- _PROVIDED PASSAGE_
Approximate Distribution Metrics
ApproxDistributionMetricsModule compares the terminal states distribution
generated by recent policies with the ground truth distribution. The terminal states are stored in a buffer.
Intuition
- Use this metric when the environment can enumerate its terminal space and provide a true distribution;
- Prefer the exact-distribution metric if produced time overhead is acceptable;
- For even larger or not enumerable environments, use ELBO, since distribution-based metrics will not be reasonable.
- Accurately choose the size of the replay buffer to cover the policy’s support: too small yields a noisy metric, too large reacts slowly to policy updates;
- Add "2d_marginal_distribution" to view a coarse heatmap.
Key parameters
metrics: List of metric names to compute, choose from{"tv", "kl", "jsd", "2d_marginal_distribution"}.env: Enumerable environment for which to compute metrics.buffer_size: Maximum number of states to store in the replay buffer for empirical distribution computation.
Quick start
Environment requirement: you must be able to enumerate or sample the terminal distribution and capture terminal states during rollouts (for example via
gfnx.utils.forward_rollout) before updating the metric.
import jax
import gfnx
env = gfnx.HypergridEnvironment(reward_module=gfnx.EasyHypergridRewardModule())
env_params = env.init(jax.random.PRNGKey(0))
metrics = gfnx.metrics.ApproxDistributionMetricsModule(
metrics=["tv", "kl", "jsd"],
env=env,
buffer_size=10_000,
)
state = metrics.init(jax.random.PRNGKey(1), metrics.InitArgs(env_params=env_params))
# During training: add every batch of terminal states you collect.
state = metrics.update(
state,
jax.random.PRNGKey(2),
metrics.UpdateArgs(states=trajectory.final_env_state), # terminal states from your rollout
)
# When you want a report: rebuild the empirical distribution and read the metrics.
state = metrics.process(
state,
jax.random.PRNGKey(3),
metrics.ProcessArgs(env_params=env_params),
)
scores = metrics.get(state)
print(scores["tv"], scores["kl"], scores["jsd"])

- _RECORD EXCERPTS_
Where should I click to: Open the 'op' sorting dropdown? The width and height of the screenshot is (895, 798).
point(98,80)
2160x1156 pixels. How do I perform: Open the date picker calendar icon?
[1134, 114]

---

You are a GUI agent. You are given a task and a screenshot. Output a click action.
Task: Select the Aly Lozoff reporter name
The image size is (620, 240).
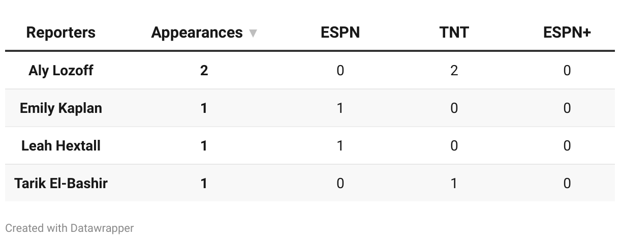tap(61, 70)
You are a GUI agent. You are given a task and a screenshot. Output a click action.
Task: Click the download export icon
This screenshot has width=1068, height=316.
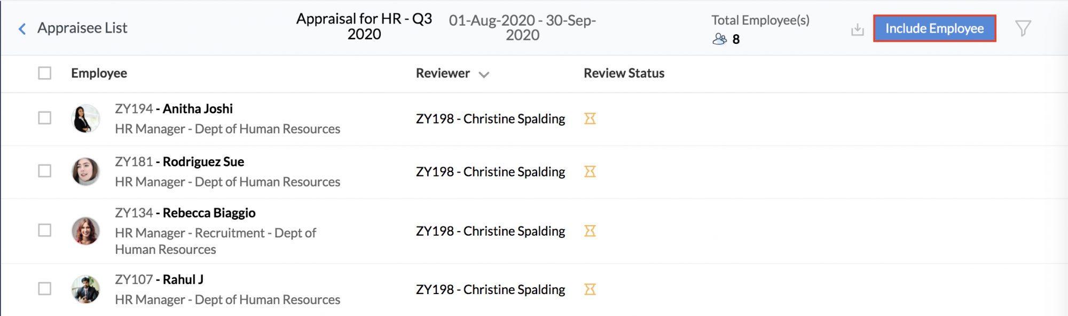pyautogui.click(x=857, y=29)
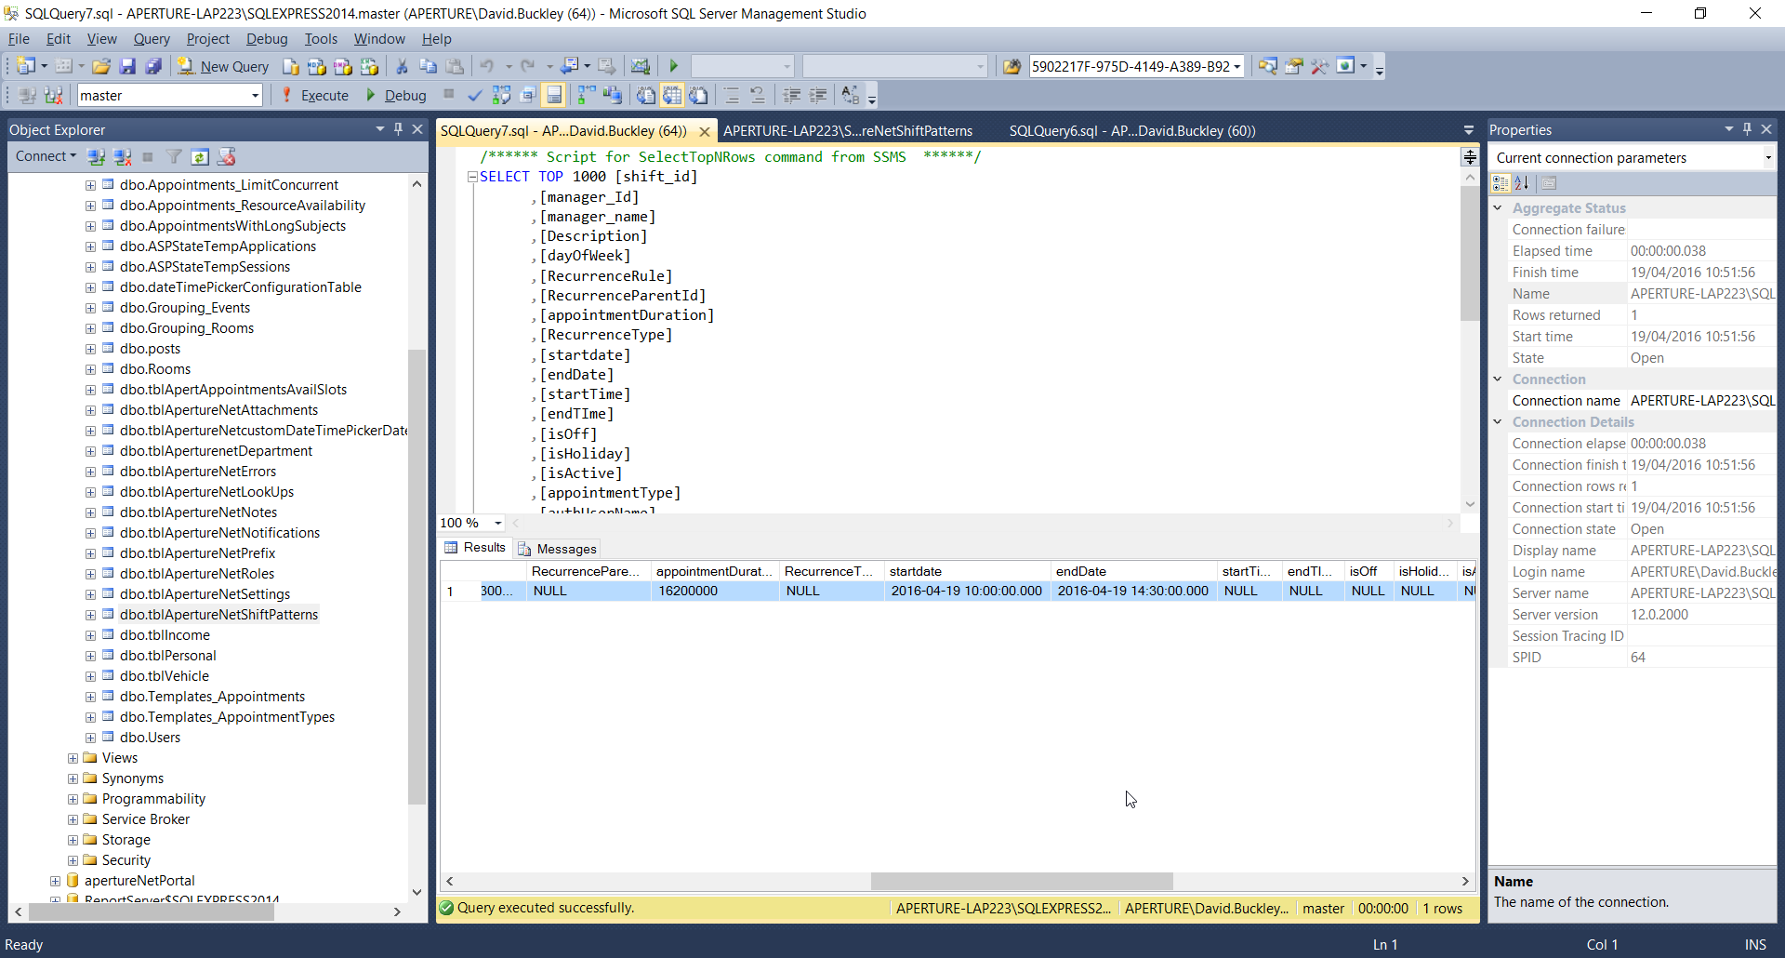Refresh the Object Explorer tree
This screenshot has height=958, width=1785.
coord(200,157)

- _WRITTEN REQUEST A_
Rewrite the paragraph of the approximate distribution metrics documentation that begins "ApproxDistributionMetricsModule compares" in one shorter sentence, keeping its main facts.
- _WRITTEN REQUEST B_
Print, without alteration, the stretch of the approximate distribution metrics documentation from "Key parameters" through "empirical distribution computation.".

- _SOLUTION A_
ApproxDistributionMetricsModule keeps terminal states in a buffer and compares the distribution that recent policies produce with the ground truth distribution.

- _SOLUTION B_
Key parameters
metrics: List of metric names to compute, choose from{"tv", "kl", "jsd", "2d_marginal_distribution"}.env: Enumerable environment for which to compute metrics.buffer_size: Maximum number of states to store in the replay buffer for empirical distribution computation.